Wednesday, November 16, 2011

Book Review: The Remains of the Day by Kazuo Ishiguro


What a beautiful, beautiful book! I loved the movie version, starring Anthony Hopkins and Emma Thompson, many years ago when my boys were small. I remember seeing it twice in movie theaters -- once in Utah and once in Minneapolis while visiting my best friend. We drove to the movie theater on a January evening in sub-zero temperatures to see it. I don't think she loved it as much as I did.

But that's because (as you know from previous posts) I am one of the few people on the planet who is more entertained watching grass grow than watching action flicks. I can't explain it! But I guess I don't need to apologize for it, either. That's just who I am.

About ten years ago, my aunt recommended the book version of it to me, and I finally got around to reading it six months ago. I finished it tonight. (I can't explain that, either. I am a very, very slow reader. My daughter, Abby, says I don't read - I analyze.)

The book is about an English butler and a head housekeeper at an estate in England just before the onset of World War II. They are consummate professionals and very, very English, rarely betraying their personal feelings about anything. The author is a master of nuance. I found myself marveling that someone named Kazuo Ishiguro could write so convincingly about being an English butler.

Mr. Stevens, the butler, reflects on his long career and his indefinite future while traveling to meet Mrs. Benn, the former Miss Kent, who was once his employee. He hopes to convince her to rejoin the household now that her long marriage has come to an end. I won't tell you what happens.

But reading the book at this point in my life, when I am more than half-way done with my 'magnus opum' (raising a family), I was profoundly touched by Mr. Stevens' situation. He has given his all to Darlington Hall, contenting himself with 'the remains of the day' and the resultant accumulation of dignity.

Here are some passages I especially enjoyed from the book:

'One is not struck by the truth until prompted quite accidentally by some external event.'

'I distinctly felt that rare, yet unmistakeable feeling - the feeling that one is in the presence of greatness.'

'Dignity is something one can meaningfully strive for throughout one's career. Those 'great' butlers like Mr. Marshall who have it, I am sure, acquired it over many years of self-training and the careful absorbing of experience.'

'The great butlers are great by virtue of their ability to inhabit their professional role and inhabit it to the utmost; they will not be shaken out by external events, however surprising, alarming, or vexing.
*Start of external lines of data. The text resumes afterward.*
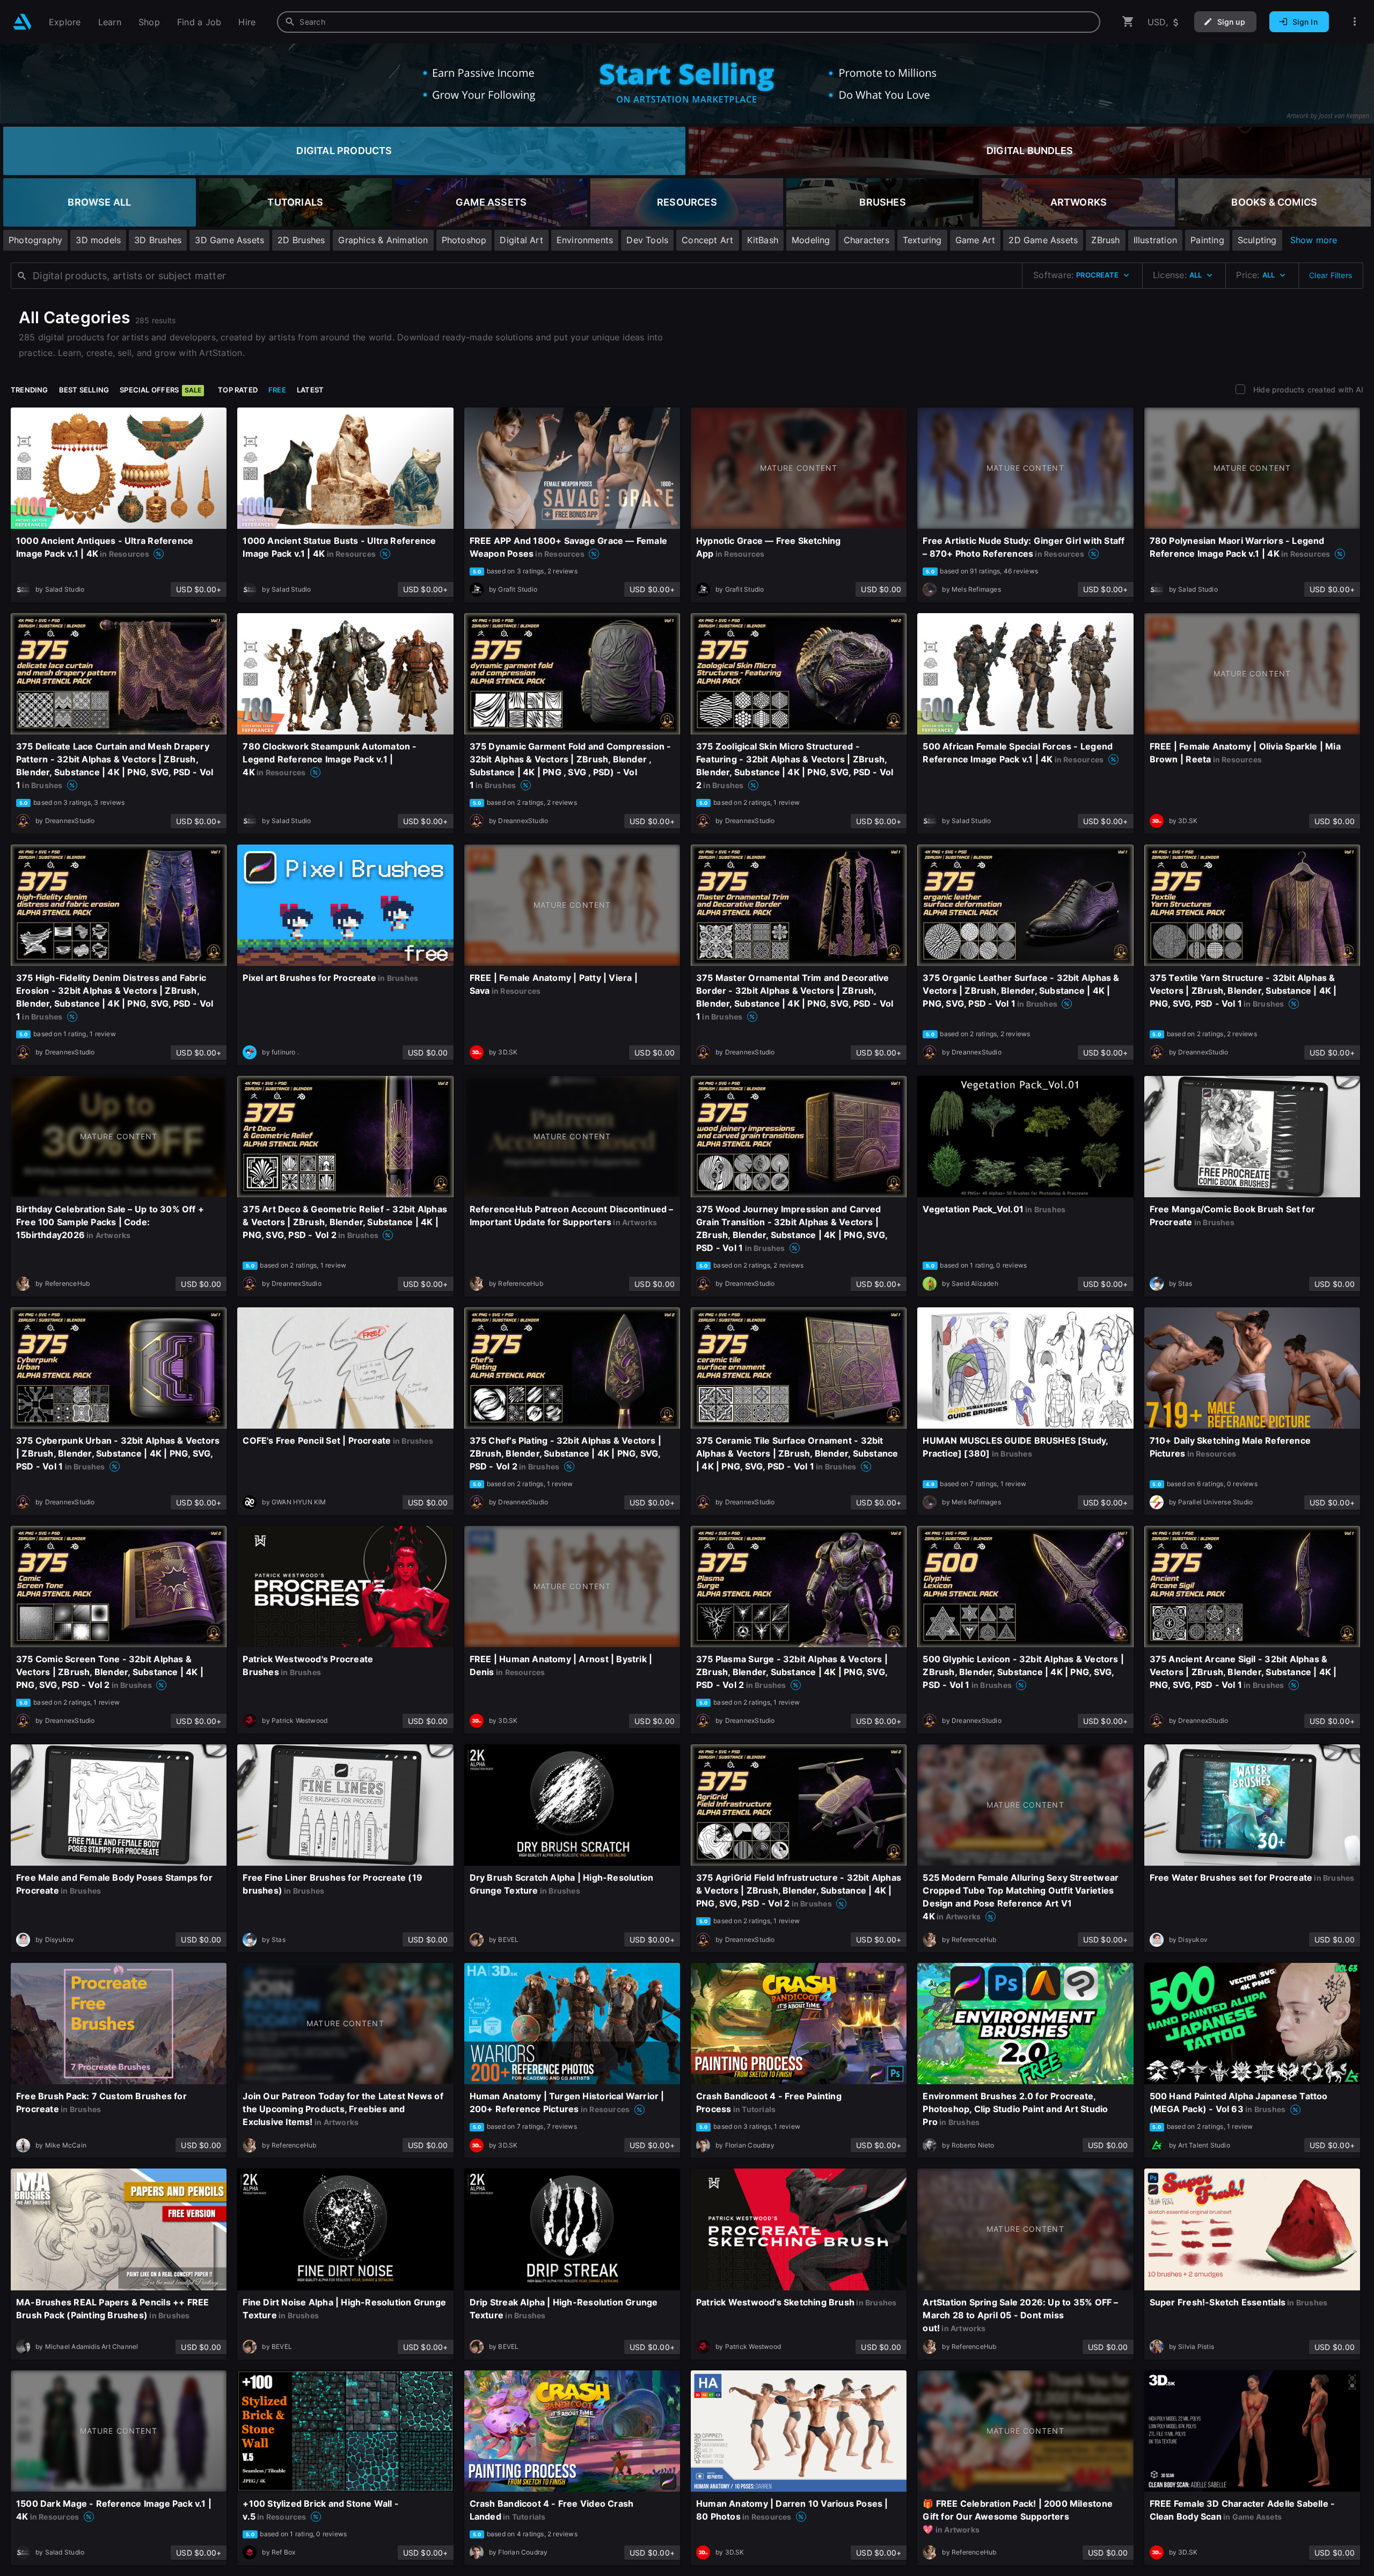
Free (277, 389)
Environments (585, 240)
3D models (98, 240)
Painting (1207, 240)
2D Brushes (301, 240)
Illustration (1156, 240)
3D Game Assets (229, 240)
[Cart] (1128, 22)
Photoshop (464, 240)
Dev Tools (647, 240)
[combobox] (688, 22)
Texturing (922, 240)
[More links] (1354, 22)
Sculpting (1257, 240)
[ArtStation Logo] (22, 21)
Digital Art (521, 240)
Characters (866, 240)
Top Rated (238, 389)
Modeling (811, 240)
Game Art (975, 240)
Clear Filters (1330, 275)
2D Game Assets (1043, 240)
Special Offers (160, 389)
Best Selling (84, 389)
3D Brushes (157, 240)
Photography (35, 240)
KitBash (762, 240)
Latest (310, 389)
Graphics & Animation (383, 240)
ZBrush (1105, 240)
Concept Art (707, 240)
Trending (29, 389)
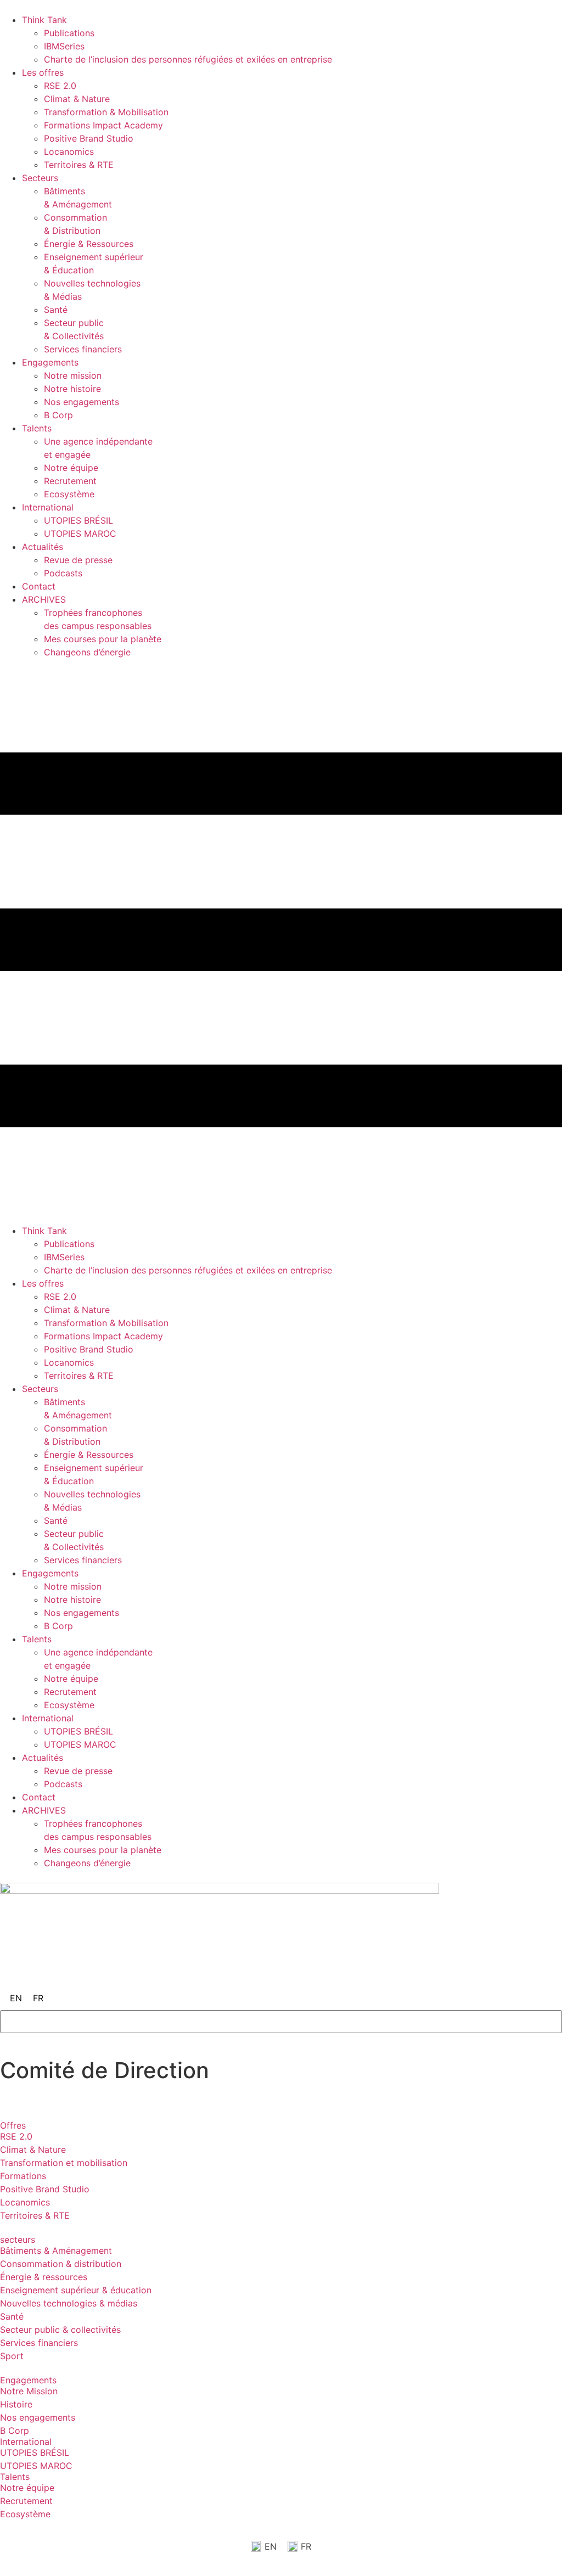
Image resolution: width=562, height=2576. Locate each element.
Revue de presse (78, 559)
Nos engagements (81, 401)
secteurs (17, 2239)
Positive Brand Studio (88, 138)
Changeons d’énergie (87, 652)
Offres (13, 2125)
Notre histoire (72, 388)
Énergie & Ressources (88, 243)
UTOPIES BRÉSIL (78, 520)
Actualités (42, 546)
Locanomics (69, 151)
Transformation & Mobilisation (106, 111)
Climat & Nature (77, 98)
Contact (38, 586)
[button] (281, 941)
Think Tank (44, 19)
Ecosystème (69, 494)
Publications (69, 32)
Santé (56, 309)
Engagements (50, 362)
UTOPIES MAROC (80, 533)
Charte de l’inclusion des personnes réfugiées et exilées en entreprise (188, 59)
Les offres (43, 72)
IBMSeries (64, 46)
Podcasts (63, 573)
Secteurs (40, 177)
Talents (37, 428)
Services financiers (83, 349)
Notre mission (73, 375)
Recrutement (70, 480)
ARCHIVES (44, 599)
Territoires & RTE (79, 164)
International (48, 507)
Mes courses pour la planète (102, 638)
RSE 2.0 (60, 85)
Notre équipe (71, 467)
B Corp (58, 414)
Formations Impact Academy (103, 125)
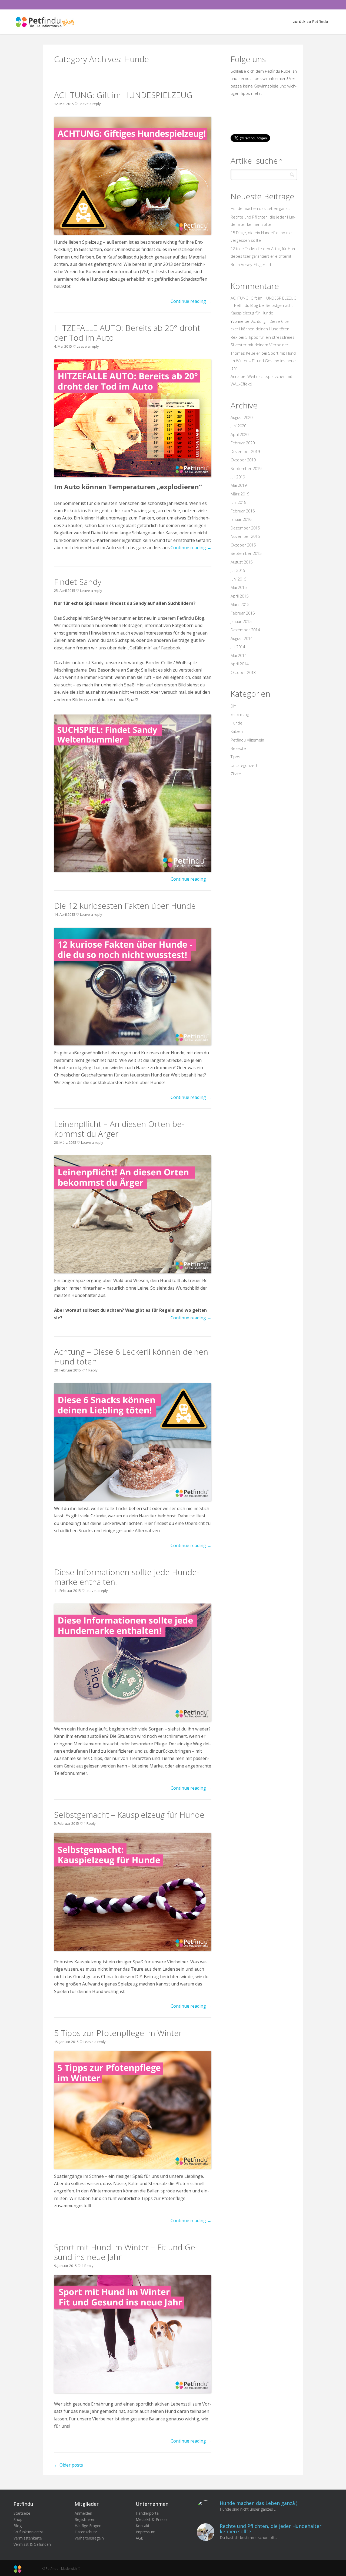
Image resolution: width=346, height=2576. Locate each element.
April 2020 (239, 434)
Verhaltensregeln (89, 2538)
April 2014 (239, 663)
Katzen (237, 731)
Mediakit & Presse (152, 2519)
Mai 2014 (239, 655)
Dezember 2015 (245, 528)
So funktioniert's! (28, 2531)
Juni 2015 (238, 579)
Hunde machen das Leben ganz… (260, 208)
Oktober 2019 (243, 459)
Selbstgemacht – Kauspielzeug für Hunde (129, 1814)
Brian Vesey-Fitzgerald (251, 264)
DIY (233, 706)
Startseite (22, 2513)
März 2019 (240, 494)
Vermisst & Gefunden (32, 2544)
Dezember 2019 (245, 451)
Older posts (68, 2465)
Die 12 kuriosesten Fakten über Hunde (125, 905)
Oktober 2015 (243, 545)
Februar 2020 (243, 442)
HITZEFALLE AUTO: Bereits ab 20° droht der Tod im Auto (127, 332)
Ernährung (240, 714)
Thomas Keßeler (245, 353)
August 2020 (241, 417)
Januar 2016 (241, 519)
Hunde (236, 723)
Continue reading (191, 301)
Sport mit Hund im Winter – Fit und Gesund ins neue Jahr (126, 2252)
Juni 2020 (238, 425)
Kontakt (142, 2525)
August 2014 (241, 638)
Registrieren (85, 2519)
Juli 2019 (238, 476)
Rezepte (238, 748)
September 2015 (246, 553)
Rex (234, 337)
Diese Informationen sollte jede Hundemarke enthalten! (126, 1577)
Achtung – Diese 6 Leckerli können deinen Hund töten (131, 1356)
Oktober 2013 (243, 672)
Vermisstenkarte (28, 2538)
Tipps (235, 756)
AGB (140, 2538)
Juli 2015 (238, 570)
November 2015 (245, 536)
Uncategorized (244, 765)
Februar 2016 (243, 511)
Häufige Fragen (88, 2525)
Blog (18, 2525)
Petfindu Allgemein (247, 740)
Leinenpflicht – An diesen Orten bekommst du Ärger (119, 1128)
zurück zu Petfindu (310, 21)
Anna (235, 376)
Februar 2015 (243, 613)
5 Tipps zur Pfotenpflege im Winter (118, 2032)
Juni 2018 (238, 502)
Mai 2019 (239, 485)
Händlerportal (147, 2513)
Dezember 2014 (245, 629)
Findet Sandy (77, 581)
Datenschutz (86, 2531)
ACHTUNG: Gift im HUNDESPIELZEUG (123, 94)
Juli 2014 (238, 646)
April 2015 (239, 596)
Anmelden (83, 2513)
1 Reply (92, 1370)
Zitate (236, 773)
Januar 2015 (241, 621)
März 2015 (240, 604)
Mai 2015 (239, 587)
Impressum (145, 2531)
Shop (18, 2519)
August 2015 (241, 562)
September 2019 (246, 468)
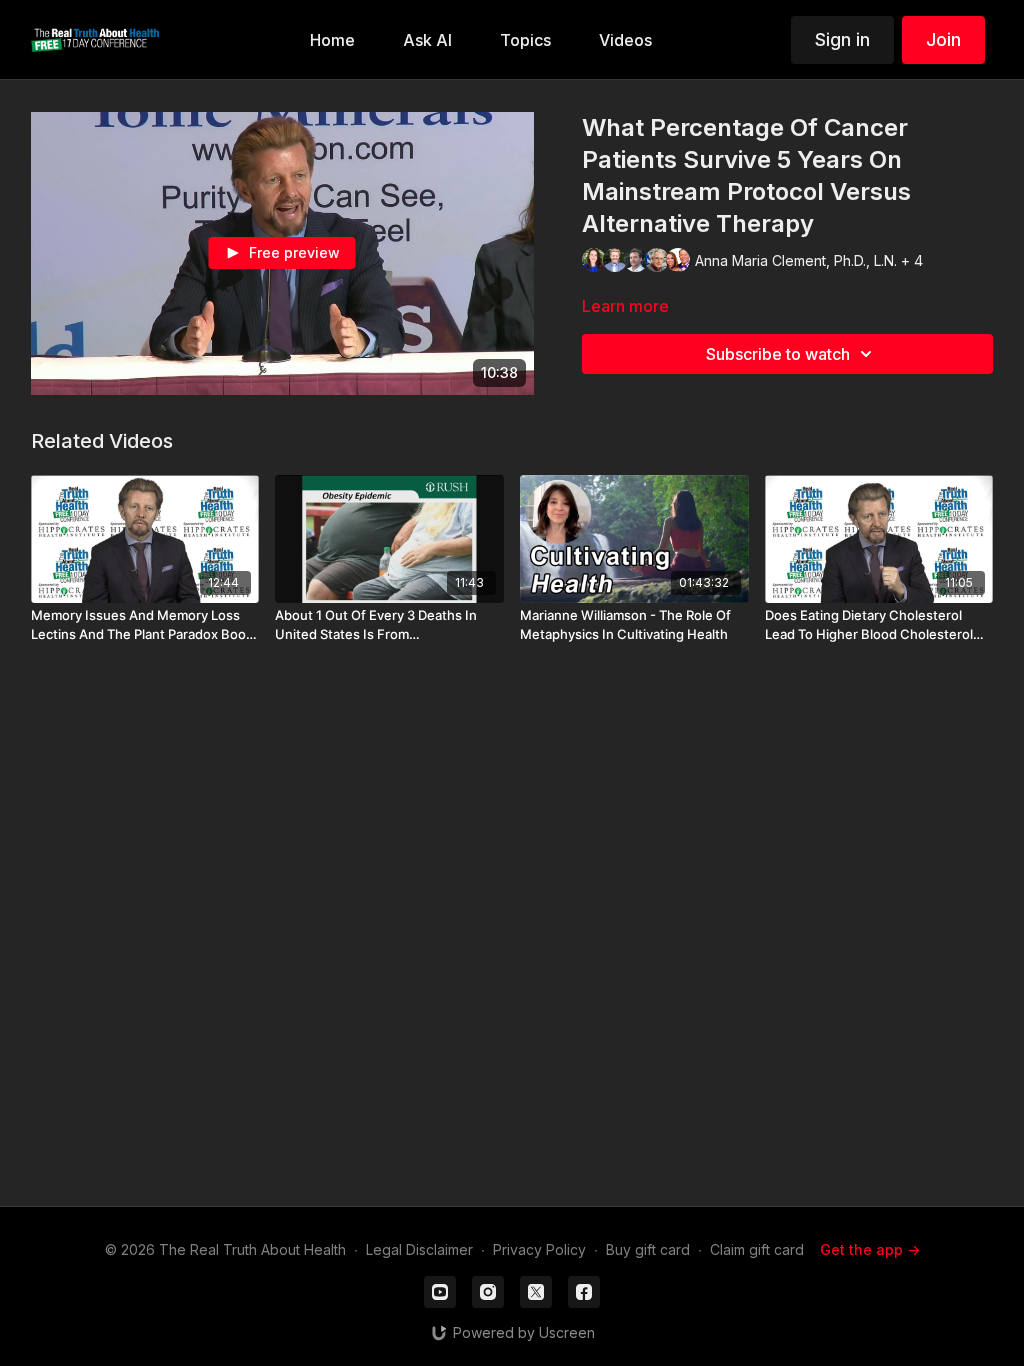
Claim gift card (757, 1249)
They wear their professionalism as a decent gentleman will wear his suit.'

'It was one of those events, which, at a crucial stage in one's development, arrive to challenge and stretch one to the limit of one's ability and beyond, so that thereafter one has new standards by which to judge oneself.'

'It was a though one had available a never ending number of days, months, years in which to sort out the vagaries of one's relationship with Miss Kenton; an infinite number of further opportunities in which to remedy the effect of this or that misunderstanding. There was surely nothing to indicate at the time that such evidently small incidents would render whole dreams forever irredeemable. But I see I am becoming unduly introspective....'

1 comment:

Catherine Smart said...

Yes, I still remember loving this book--and the film.